Nearly a century ago the county was carved out of Pine Ridge Reservation and opened to white settlers. Today Bennett County sits awkwardly between the Pine Ridge and Rosebud Sioux Reservations, with nearly one-third of its land classified as "Indian Country" and the rest considered by many Pine Ridge Lakotas to still belong to the reservation. The county is home to a dynamic population, divided by the residents into three groups?"whites," "fullbloods," and "mixedbloods." Tensions between the three groups lurk admid the quiet harmony of Bennett County's everyday rural life and emerge in moments of community crisis.
In a moving account, anthropologist Paula L. Wagoner tells the story of Bennett County, using snapshots of community events and crises, past and present, to reveal the complexity of race relations and identities there. A homecoming weekend at Bennett County High School becomes a flashpoint for controversy because of the differences of meaning ascribed by the county's three identity groups to the school's team name?the Warriors.
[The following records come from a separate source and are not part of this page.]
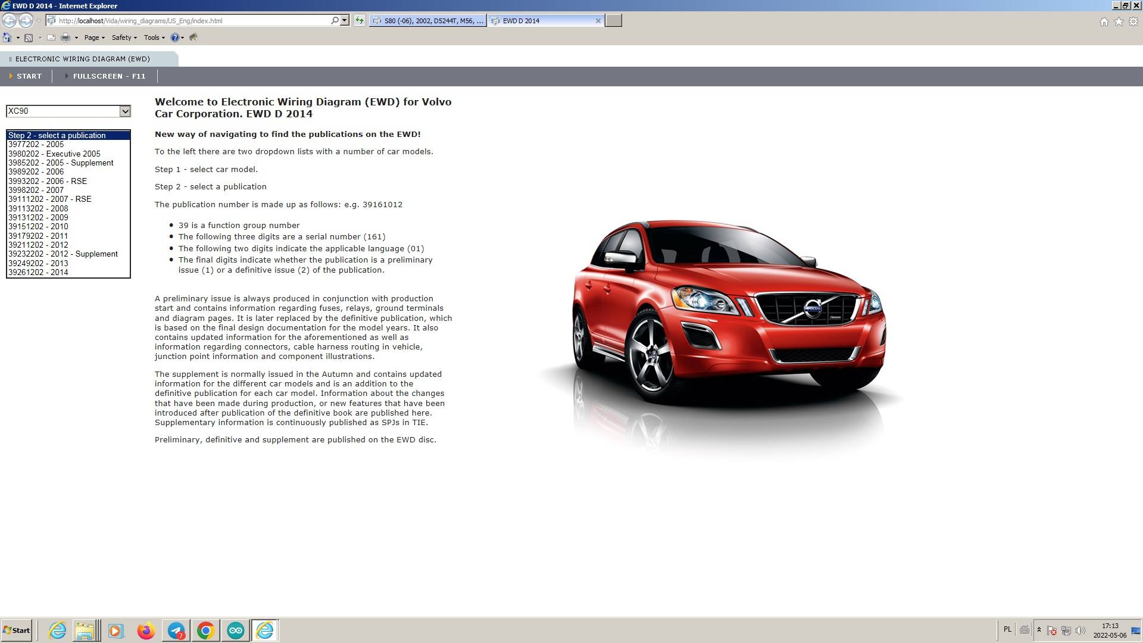1143x643 pixels.
Task: Click the START button in EWD bar
Action: click(x=29, y=76)
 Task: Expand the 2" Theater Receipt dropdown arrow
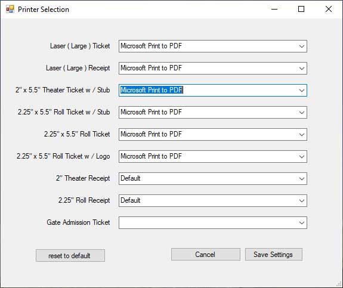(x=302, y=179)
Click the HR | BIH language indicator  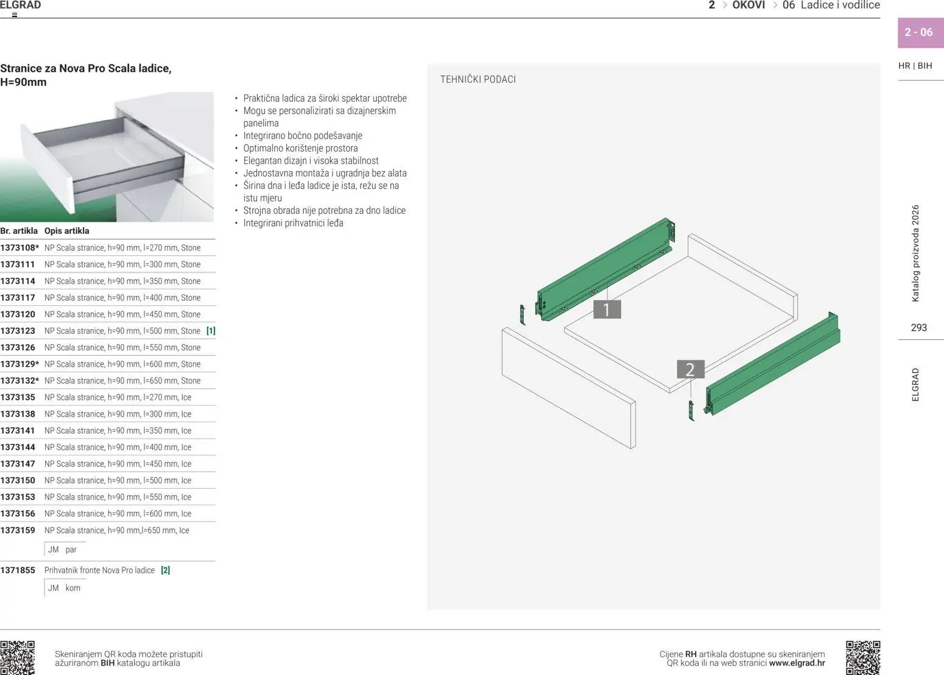[x=915, y=66]
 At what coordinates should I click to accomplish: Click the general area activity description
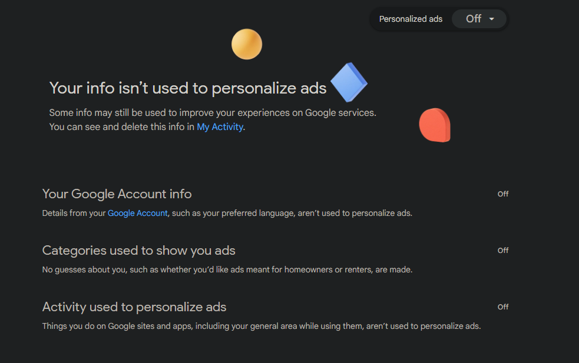pos(262,326)
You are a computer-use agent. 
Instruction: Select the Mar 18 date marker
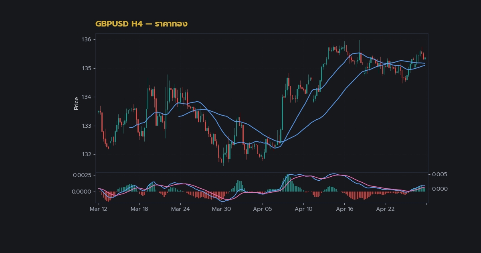click(139, 209)
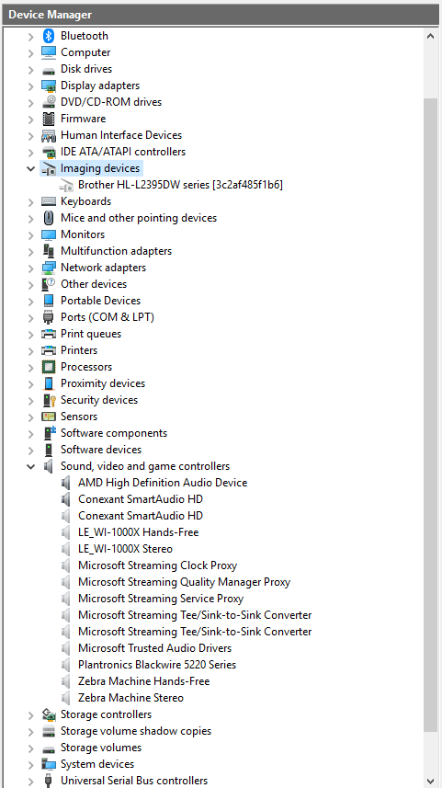Viewport: 442px width, 788px height.
Task: Click the scrollbar down arrow
Action: 430,781
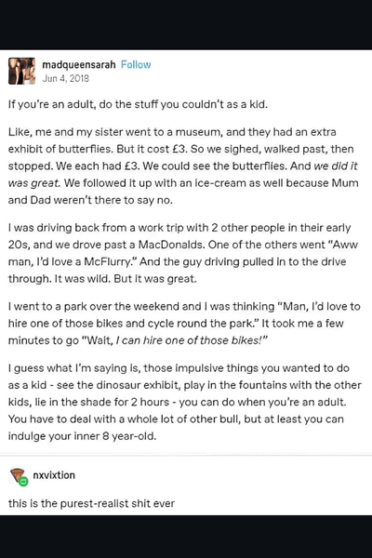Click "indulge your inner 8 year-old" line
Viewport: 372px width, 558px height.
pos(82,436)

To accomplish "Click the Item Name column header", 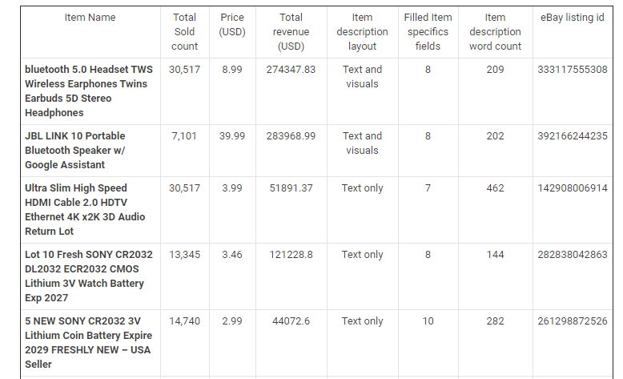I will coord(90,18).
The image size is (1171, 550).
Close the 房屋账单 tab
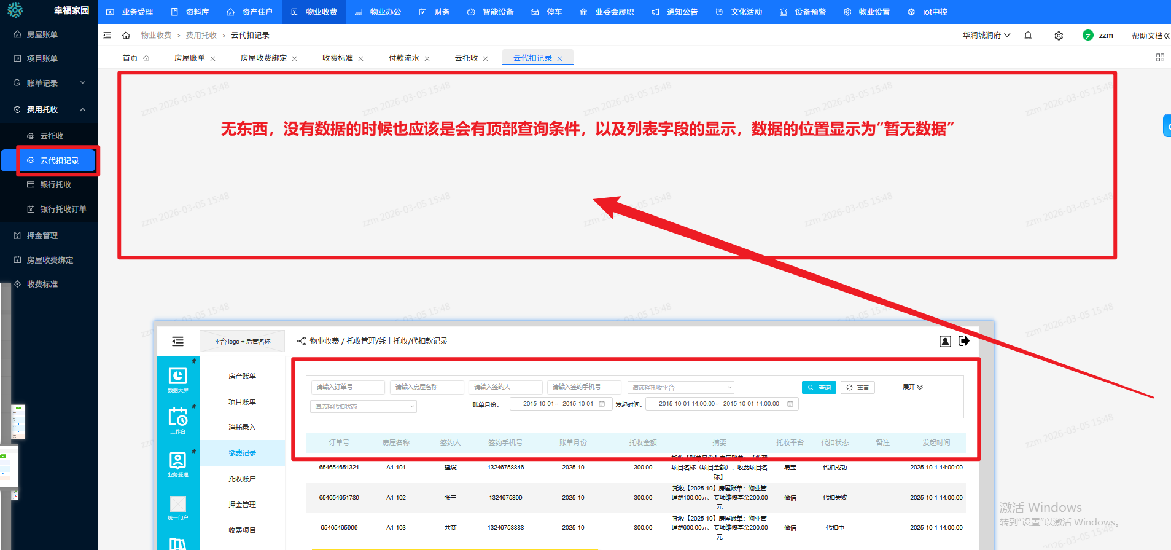pos(213,59)

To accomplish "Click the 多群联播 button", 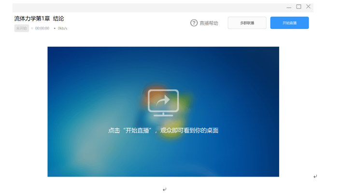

At another time, the shooting of a Lakota man by a local non-Indian rancher and the volatile wake that follows demonstrate the impulse to racialize disputes that lies just beneath the surface of everyday life.
Yet such very real problems of identity have not completely overwhelmed Bennett County. Wagoner also shows that despite their differences, residents have managed to find common ground as a region of "diverse insiders" who share an economic dependency on federal funds, distrust outsiders, and, above all, deeply love their land.